Save the Elephant’s priority is to promote connectivity between the vital parts of elephant range as much-needed development expands, and to find ways to mitigate conflict between elephants and people through education, collaboration and working with communities. In the last 30 years, more than 20,000 children in 27 schools have engaged with our educational activities in northern Kenya and we have awarded more than 359 student scholarships. Our Elephant Crisis Fund has disbursed more than $31m to hundreds of organisations in more than 40 countries, while 90 sites in 23 countries have adopted our beehive fences. We have also identified nine wildlife and livestock corridors in northern Kenya by STE tracking data. You can read more by clicking on the projects under each category on this page.
Africa’s human population is set to double by 2050, creating enormous pressures for elephants. As farmland spreads and infrastructure developments fragment habitat, elephants are being forced into increasing conflict with people. A key focus of STE’s work involves engaging with local communities and other stakeholders, such as government and conservation partners, towards sustainable ways of protecting elephant habitat such as migratory routes.

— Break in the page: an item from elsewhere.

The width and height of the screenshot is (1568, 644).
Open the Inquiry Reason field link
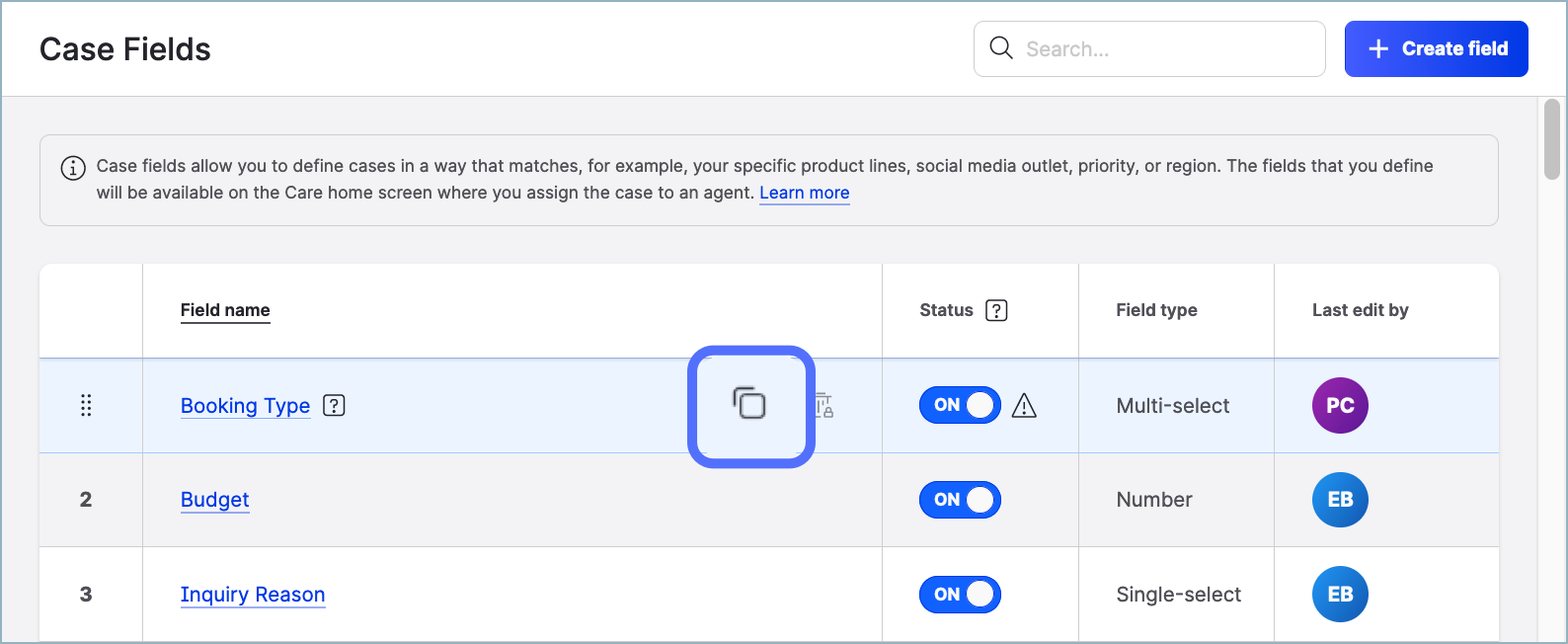point(253,595)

More than 200 students have had their lives transformed by our Elephant scholarships, with many now working in wildlife conservation, education, medicine, finance, and engineering. For communities in Samburu and Tsavo, our education programme is allowing young people to thrive in a rapidly changing and modernising world.
The Elephant Crisis Fund (ECF) is a joint initiative of Save the Elephants and the Wildlife Conservation Network, established to invest in organizations which are working to secure a future for elephants in Africa.